Man’s earliest tools and weapons were those that lay ready to his hand. A branch from a tree served as a spear; a thick stick in his strong arms became a club ; while stones picked up at haphazard were thrown as missiles or used as pounders to crack nuts and crush big marrow bones. Eventually, man discovered that a shaped implement was far more serviceable than an unshaped one, and so he began chipping flints into rude hatchets, knives, spearheads, borers, and the like. Such objects are called palaeoliths (oldstones), and the period when they were produced is therefore known as the Paleolithic, or Old Stone Age.
No slight skill is required to chip a flint along one face or both faces, until it takes a symmetrical form. Practice makes perfect, however, and the Paleolithic Age for the most part shows steady improvement in manufacturing, not only stone implements, but also those of bone, mammoth ivory, and reindeer horn. Many different kinds of implements, adapted to special uses, were gradually produced. In addition to those just mentioned, we find awls, wedges, saws, drills, chisels, barbed harpoons, and even so neat a device as a spear-thrower. Bone and wooden handles were also devised, thus adding immensely to the effectiveness of tools and weapons.
Paleolithic man learned fire-making. Just how, we cannot say.

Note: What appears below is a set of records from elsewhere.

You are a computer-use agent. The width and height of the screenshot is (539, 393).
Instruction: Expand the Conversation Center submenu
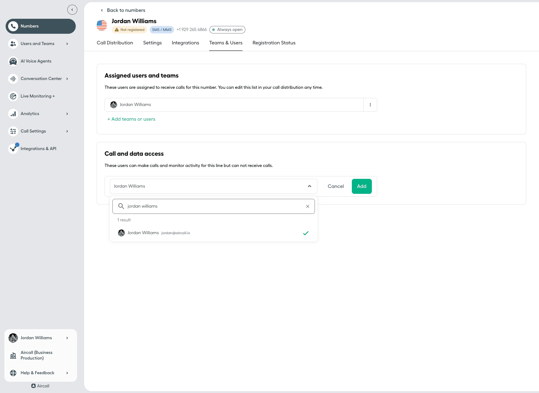67,79
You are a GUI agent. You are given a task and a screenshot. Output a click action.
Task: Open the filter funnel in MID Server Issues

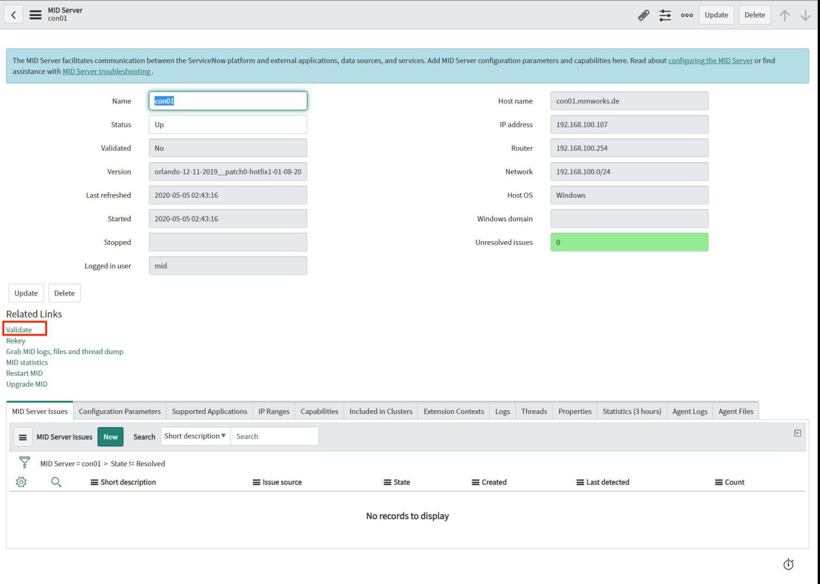click(x=23, y=461)
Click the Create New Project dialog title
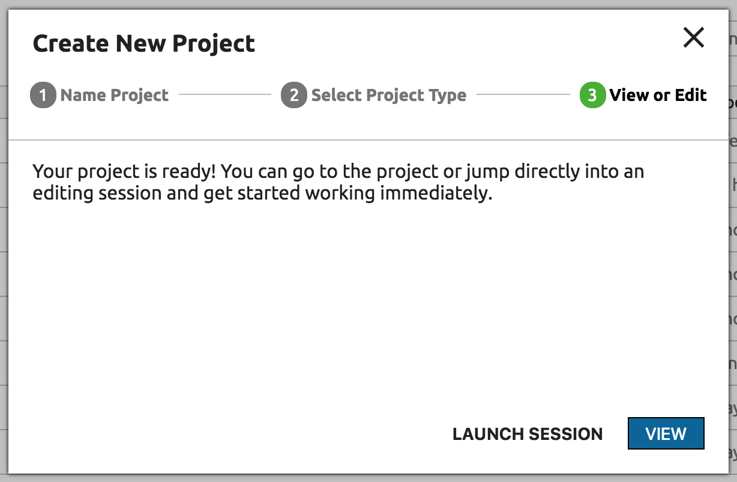Image resolution: width=737 pixels, height=482 pixels. 144,44
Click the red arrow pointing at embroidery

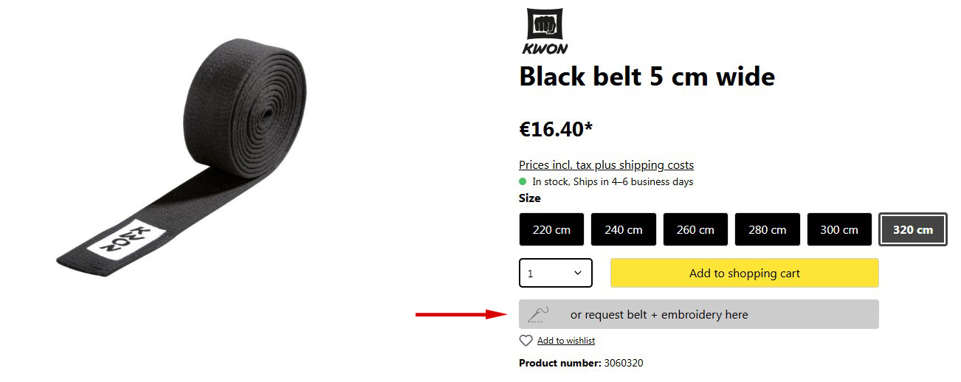point(459,315)
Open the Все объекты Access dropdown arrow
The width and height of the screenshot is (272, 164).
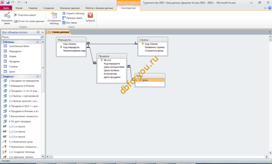tap(38, 32)
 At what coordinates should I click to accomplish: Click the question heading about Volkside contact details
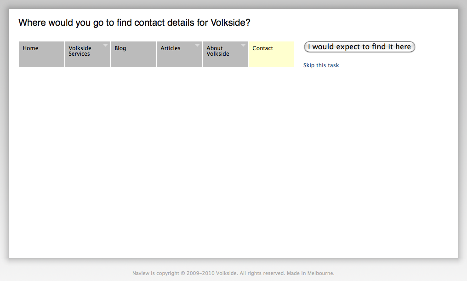[134, 23]
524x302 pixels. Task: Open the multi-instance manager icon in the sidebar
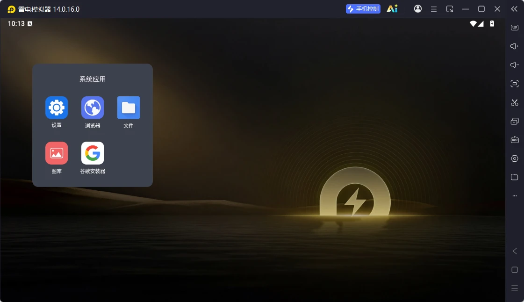[x=515, y=121]
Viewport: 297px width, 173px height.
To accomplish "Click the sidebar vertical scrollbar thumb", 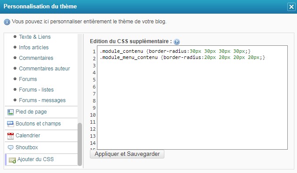I will point(80,144).
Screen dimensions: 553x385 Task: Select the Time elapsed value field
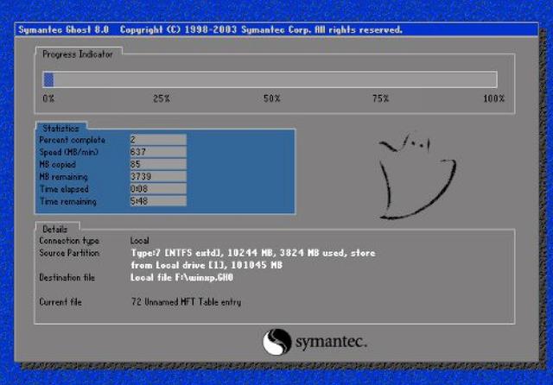tap(156, 189)
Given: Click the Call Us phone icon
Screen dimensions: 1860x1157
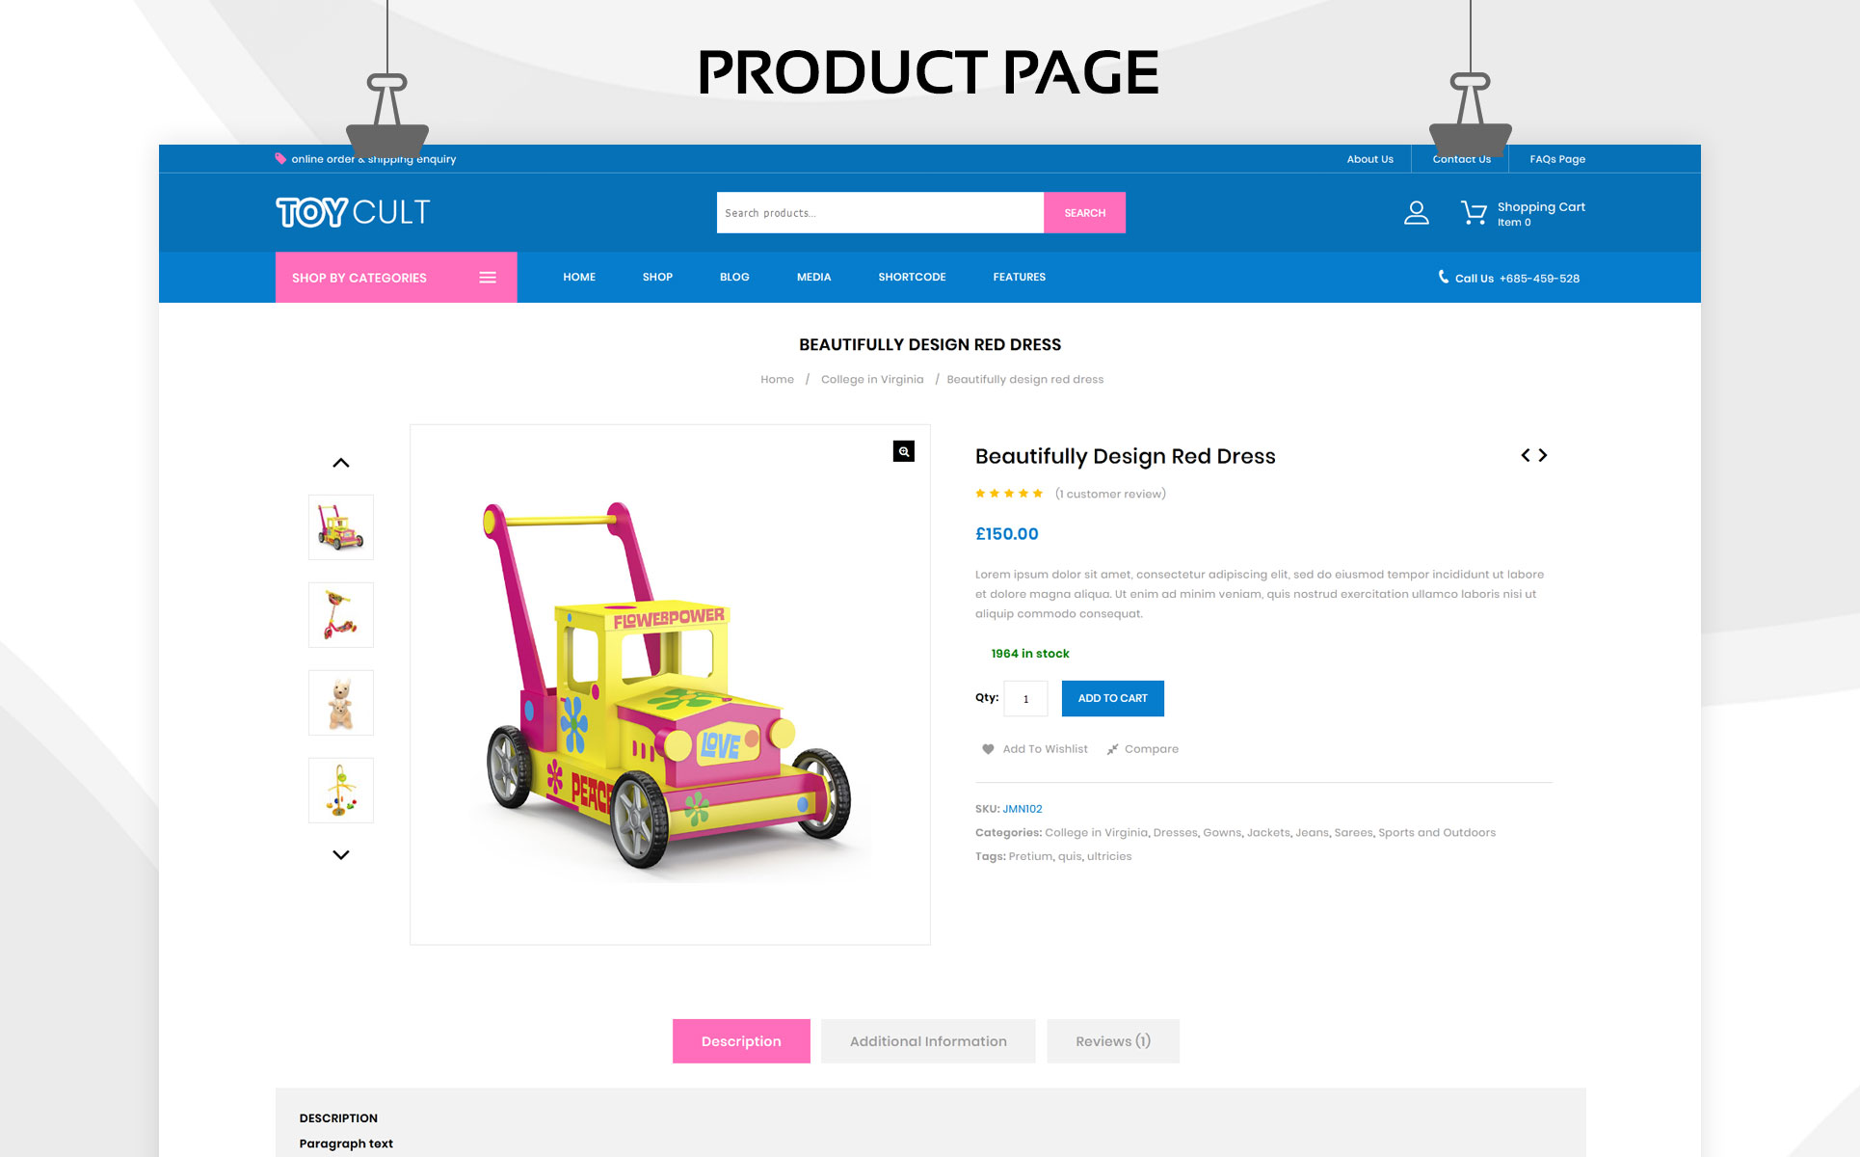Looking at the screenshot, I should (x=1443, y=277).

Probably he struck a piece of iron pyrites with a flint and then allowed the sparks to fall into a bed of dry leaves or moss. Some savages still do this, though more often they produce fire by rubbing two pieces of wood together. The discovery of fire made it possible for man to cook food instead of eating it raw, to smoke meats and thus preserve them indefinitely, to protect himself at night against animal enemies, and to make his cave home comfortable. Later, the use of fire enabled him to bake clay into pottery and to smelt metals, but these inventions were not made in Paleolithic times.